# Homework Help: Find the MacLaurin polynomial of degree 5 for F(x).

1. Dec 11, 2011

### McAfee

1. The problem statement, all variables and given/known data

2. Relevant equations

3. The attempt at a solution

I keep getting the answer 1- 96/4!*x^4. Can't find where I'm going wrong.

2. Dec 11, 2011

### Dick

It's really hard to tell what you are doing from the blurry photograph. Can you explain? What are F(0), F'(0), F''(0) etc?

3. Dec 11, 2011

### McAfee

Sorry for the blurriness. This should be clearer.
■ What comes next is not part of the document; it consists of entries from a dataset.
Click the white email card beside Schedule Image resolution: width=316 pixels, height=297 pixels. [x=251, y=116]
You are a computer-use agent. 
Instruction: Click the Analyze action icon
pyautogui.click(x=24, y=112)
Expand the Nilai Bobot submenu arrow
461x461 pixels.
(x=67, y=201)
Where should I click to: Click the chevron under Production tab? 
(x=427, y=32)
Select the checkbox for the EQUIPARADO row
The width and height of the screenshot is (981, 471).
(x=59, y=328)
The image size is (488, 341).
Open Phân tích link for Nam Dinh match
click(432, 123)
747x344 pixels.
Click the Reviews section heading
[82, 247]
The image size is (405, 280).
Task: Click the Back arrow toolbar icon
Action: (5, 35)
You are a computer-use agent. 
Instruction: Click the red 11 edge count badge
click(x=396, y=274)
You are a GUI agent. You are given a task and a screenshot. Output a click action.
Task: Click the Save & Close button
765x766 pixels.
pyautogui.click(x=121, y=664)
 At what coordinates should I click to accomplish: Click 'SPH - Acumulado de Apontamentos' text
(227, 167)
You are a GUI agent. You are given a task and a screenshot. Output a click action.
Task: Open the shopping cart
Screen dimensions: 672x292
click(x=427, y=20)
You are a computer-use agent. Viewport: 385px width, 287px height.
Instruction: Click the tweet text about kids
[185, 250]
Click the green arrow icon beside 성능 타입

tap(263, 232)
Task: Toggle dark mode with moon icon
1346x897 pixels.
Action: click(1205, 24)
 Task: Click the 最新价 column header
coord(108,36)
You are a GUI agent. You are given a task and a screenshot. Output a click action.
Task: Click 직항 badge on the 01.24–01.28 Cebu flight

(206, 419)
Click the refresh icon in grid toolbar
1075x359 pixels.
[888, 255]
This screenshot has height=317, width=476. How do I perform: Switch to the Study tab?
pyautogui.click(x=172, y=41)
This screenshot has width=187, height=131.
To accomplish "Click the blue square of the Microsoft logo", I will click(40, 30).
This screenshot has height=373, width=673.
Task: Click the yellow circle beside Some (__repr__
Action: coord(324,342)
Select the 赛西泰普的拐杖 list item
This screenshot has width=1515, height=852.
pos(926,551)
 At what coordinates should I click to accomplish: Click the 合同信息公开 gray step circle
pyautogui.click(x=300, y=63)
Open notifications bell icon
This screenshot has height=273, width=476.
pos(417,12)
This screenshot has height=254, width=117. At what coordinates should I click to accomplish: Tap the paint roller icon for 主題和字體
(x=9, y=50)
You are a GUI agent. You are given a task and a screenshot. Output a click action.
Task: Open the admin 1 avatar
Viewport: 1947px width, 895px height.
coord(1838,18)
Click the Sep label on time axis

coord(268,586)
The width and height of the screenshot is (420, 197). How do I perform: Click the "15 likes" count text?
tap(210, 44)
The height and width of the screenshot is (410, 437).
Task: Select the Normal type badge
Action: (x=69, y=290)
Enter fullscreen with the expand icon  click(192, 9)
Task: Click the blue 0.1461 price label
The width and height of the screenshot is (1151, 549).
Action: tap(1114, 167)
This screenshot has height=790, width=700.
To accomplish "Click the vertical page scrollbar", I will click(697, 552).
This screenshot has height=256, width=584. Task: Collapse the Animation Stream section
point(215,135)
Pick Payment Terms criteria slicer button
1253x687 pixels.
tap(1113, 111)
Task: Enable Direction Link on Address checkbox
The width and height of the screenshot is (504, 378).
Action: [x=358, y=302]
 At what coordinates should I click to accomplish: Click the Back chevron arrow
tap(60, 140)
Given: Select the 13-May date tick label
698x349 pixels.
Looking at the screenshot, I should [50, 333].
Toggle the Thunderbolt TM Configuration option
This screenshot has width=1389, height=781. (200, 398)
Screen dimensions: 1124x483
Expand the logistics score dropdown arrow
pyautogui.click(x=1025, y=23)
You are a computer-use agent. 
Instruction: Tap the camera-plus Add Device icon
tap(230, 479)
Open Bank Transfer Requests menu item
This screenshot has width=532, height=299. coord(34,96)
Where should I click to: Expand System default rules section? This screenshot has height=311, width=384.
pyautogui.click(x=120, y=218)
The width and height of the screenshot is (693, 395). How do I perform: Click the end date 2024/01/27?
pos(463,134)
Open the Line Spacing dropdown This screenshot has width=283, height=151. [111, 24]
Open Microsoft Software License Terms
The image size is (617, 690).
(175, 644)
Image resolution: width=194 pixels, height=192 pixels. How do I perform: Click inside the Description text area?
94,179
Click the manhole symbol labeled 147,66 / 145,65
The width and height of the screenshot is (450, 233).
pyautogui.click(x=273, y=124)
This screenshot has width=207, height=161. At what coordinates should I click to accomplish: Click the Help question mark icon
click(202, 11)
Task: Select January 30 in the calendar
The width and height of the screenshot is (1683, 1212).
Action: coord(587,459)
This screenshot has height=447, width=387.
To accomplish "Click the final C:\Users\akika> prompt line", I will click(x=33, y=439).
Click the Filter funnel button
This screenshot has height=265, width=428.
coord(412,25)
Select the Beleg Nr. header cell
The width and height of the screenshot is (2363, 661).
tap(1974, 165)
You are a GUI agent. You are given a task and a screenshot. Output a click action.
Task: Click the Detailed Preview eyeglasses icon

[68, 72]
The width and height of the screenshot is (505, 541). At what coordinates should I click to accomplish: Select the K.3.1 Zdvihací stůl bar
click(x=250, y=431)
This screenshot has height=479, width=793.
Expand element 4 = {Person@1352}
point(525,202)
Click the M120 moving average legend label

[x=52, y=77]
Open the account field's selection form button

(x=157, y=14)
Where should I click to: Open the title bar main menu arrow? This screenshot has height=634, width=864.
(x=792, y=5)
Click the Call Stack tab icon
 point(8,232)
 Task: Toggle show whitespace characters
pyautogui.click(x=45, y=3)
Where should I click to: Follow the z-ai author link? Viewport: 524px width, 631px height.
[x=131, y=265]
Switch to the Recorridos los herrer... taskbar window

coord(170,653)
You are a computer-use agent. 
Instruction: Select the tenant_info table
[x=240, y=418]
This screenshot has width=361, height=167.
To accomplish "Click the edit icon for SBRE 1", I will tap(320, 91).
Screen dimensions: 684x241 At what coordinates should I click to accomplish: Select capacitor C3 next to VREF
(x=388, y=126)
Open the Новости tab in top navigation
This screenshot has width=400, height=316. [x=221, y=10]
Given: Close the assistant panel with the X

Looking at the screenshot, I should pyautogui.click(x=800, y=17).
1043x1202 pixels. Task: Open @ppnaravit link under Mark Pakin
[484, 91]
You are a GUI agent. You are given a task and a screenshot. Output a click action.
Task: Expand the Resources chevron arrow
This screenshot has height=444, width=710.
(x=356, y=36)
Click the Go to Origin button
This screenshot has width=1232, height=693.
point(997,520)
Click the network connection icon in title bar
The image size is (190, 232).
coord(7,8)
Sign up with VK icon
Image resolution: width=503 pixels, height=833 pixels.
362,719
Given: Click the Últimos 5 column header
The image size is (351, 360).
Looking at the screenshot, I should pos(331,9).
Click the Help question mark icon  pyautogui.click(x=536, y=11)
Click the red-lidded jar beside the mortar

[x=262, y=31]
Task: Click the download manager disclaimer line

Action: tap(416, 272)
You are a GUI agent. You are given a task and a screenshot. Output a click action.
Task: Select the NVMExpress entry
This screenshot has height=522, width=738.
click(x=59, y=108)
As you can see I get the answer in the box. I can't figure out what I'm doing wrong here.

4. Dec 11, 2011

### Dick

Much clearer, thanks! Now I see where you are going wrong. f(0)=0, isn't it? It's f'(0) that is 1. And if you think about it, you didn't have to compute a lot of those terms involving high powers of x. But that's in retrospect.

5. Dec 11, 2011

### McAfee

I'm still not getting the correct answer.
I think f(0)=1. 0^4=0 0 times -4 equals 0 and then e to the power of 0 equals 1.

6. Dec 11, 2011

### Dick

Nooo. f(0) is the integral from 0 to 0 of e^(-4t^4). That's zero! f'(0) is exp(-4t^2) evaluated at t=0. Your derivative count is off by one!

7. Dec 11, 2011

### McAfee

So it should be x-(96/5!)*x^5 ?

8. Dec 11, 2011

### Dick

Yes, it should. But I don't like that '?' in the answer. You do see why, don't you?

9. Dec 11, 2011

### McAfee

Honestly, it is the right answer but I don't see why. Is there something special with finding a maclaurin polynomial of a function that includes e?

10. Dec 11, 2011

### Dick

No, nothing special about e. You don't agree f(0)=0? Suppose the function in your integral was just 1. What are f(0) and f'(0)?

11. Dec 11, 2011

### McAfee

f(0) would be 1 and f'(0) would be 0

Looking at it again is it because of the integral would be from 0 to 0

12. Dec 11, 2011

### Dick

If you are integrating 1 from 0 to x, then f(x)=x. I can say pretty definitely that f(0)=0. f'(0)=1.

13. Dec 11, 2011

### McAfee

Can it basically be a rule if you integrating from 0 to x, that the first term is 0 followed by the second term being x?

14. Dec 11, 2011

### Dick

You can't simplify it that much. Integrate 2 from 0 to x. The point of the example is just to show what you were doing wrong. f(0) is always zero, sure. f'(0) depends on the value of the integrand at 0. You just had your derivatives shifted by one. That's all.

15. Dec 11, 2011

### McAfee

OK. I understand it now. Thanks for sticking with me until I understood. I have a final for college coming up so understanding this was very pivotal. Thanks, once again.